Nine of the eighteen states involved in the Microsoft antitrust suit have officially agreed to settle the case, while the remaining group will push for continued litigation. The Justice Department and Microsoft jointly proposed a settlement last week, and US District Judge Colleen Kollar-Kotelly gave the states until Tuesday to decide whether or not to dissent.

The case will now move forward on two parallel tracks, according to Kollar-Kotelly. The public will have 60 days to comment on the settlement, followed by a 30-day period for the government to respond. The court will then hold hearings to ensure that the settlement is in the public's best interest, as required by the Tunney Act.

Separately, the nine opposing states will continue their quest to impose sanctions on the software giant. However, several may decide to settle after further review of the proposal.

Redmond rival AOL Time Warner chimed in with its opinion, claiming the "agreement fails to protect consumer choice and promote competition by leaving Microsoft free to continue to abuse its monopoly."

Microsoft Chairman Bill Gates issued a statement following the news. "We are pleased that nine states have joined the Department of Justice in supporting this settlement. The fact that so many states have joined the federal government in supporting this agreement is a very significant positive step toward resolving these issues once and for all," Gates said. "We hope that the remaining states will join in this agreement, so that everyone can focus on the future and avoid the unnecessary costs and delays of further litigation."

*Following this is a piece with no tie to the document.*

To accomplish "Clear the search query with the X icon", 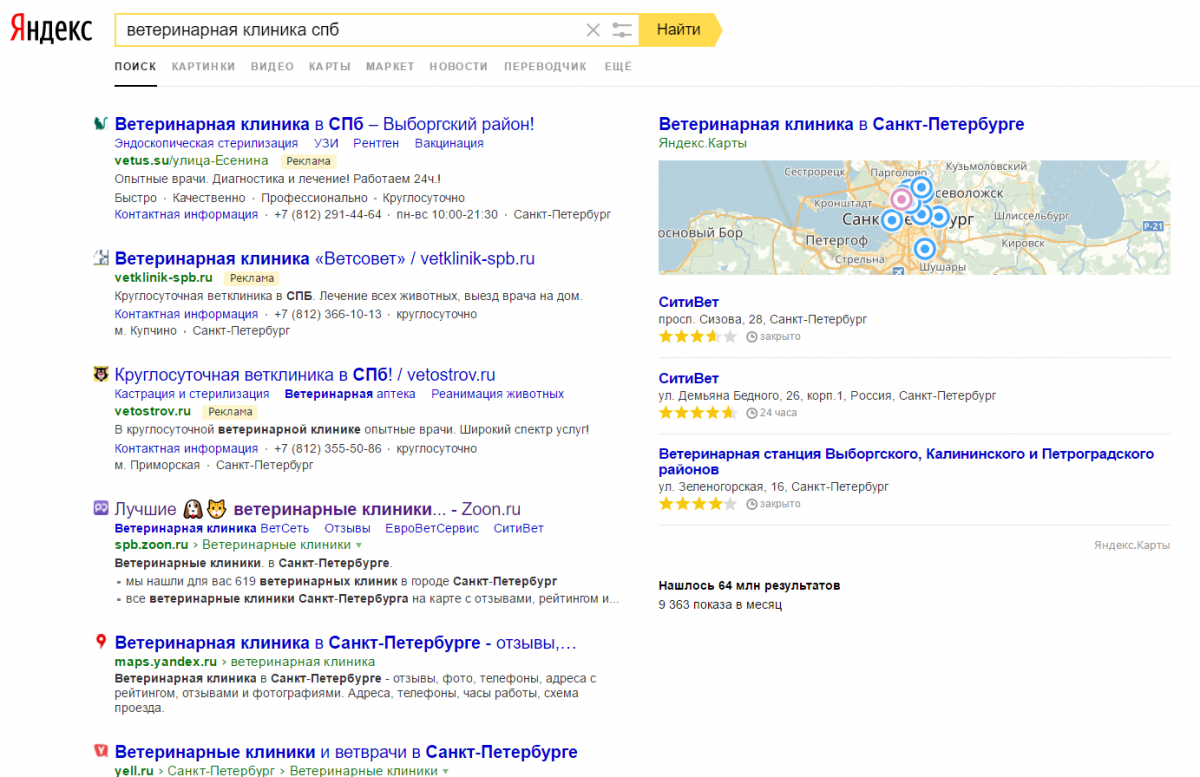I will coord(593,30).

During the long day of talks, three of the six undecided states moved to support the pact, after Microsoft agreed to a small number of additional concessions.

New York, Louisiana, Wisconsin, Ohio, Michigan, Illinois, North Carolina, and Kentucky backed the settlement. California, Massachusetts, Connecticut, Iowa, West Virginia, Minnesota, Utah, Kansas, Florida, and the District of Columbia refused to sign on.

Microsoft had previously settled with New Mexico, after agreeing to pay all legal costs the state incurred in the case.